* [Extract]:
Coffee Percs

I went into the kitchen and poured a cup of coffee and came back to sit at the table and began to ponder on what I knew.”
                         –D.C. Adkisson  (Redemption)

“Well, this world is not my home, I’m just a-passin’ through…”  Come in this kitchen, Pard.  Coffee’s hot and strong, not for weaklin’s.  Yuh caught me singin’ again.  The missus and I went to a funeral over in that there Cajun Land, place called Baton Rouge, the other day.  Another good one has crossed over the Great Divide, and we thought that the ol’ steel silver mount hadn’t been rid for a while so we took off.  Good to see folk that played a part in our lives.  
       For shore, she’s with the Lord and in a better place.  They more I see things happenin’ the more I wonder why the Lord tarries.  Course I know, He’s a-waitin’ for the last one to say “yes.”  But that don’t mean that judgment might not be comin’.  Why we have the House of Representatives, those people who are supposed to represent the people, declaring that they know better than God.  They passed a bill sayin’ that same-sex marriage is okay.  My mercy, the Lord done declared that marriage is between a man and a woman.

* [Task goal]: Copy the whole Coffee Percs piece word for word, from its title through its last sentence. Work from the Coffee Percs piece above and nothing else.

* [Data provided]:

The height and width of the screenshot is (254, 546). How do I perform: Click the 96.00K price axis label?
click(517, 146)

* [Response]:
Coffee Percs

I went into the kitchen and poured a cup of coffee and came back to sit at the table and began to ponder on what I knew.”
                         –D.C. Adkisson  (Redemption)

“Well, this world is not my home, I’m just a-passin’ through…”  Come in this kitchen, Pard.  Coffee’s hot and strong, not for weaklin’s.  Yuh caught me singin’ again.  The missus and I went to a funeral over in that there Cajun Land, place called Baton Rouge, the other day.  Another good one has crossed over the Great Divide, and we thought that the ol’ steel silver mount hadn’t been rid for a while so we took off.  Good to see folk that played a part in our lives.  
       For shore, she’s with the Lord and in a better place.  They more I see things happenin’ the more I wonder why the Lord tarries.  Course I know, He’s a-waitin’ for the last one to say “yes.”  But that don’t mean that judgment might not be comin’.  Why we have the House of Representatives, those people who are supposed to represent the people, declaring that they know better than God.  They passed a bill sayin’ that same-sex marriage is okay.  My mercy, the Lord done declared that marriage is between a man and a woman.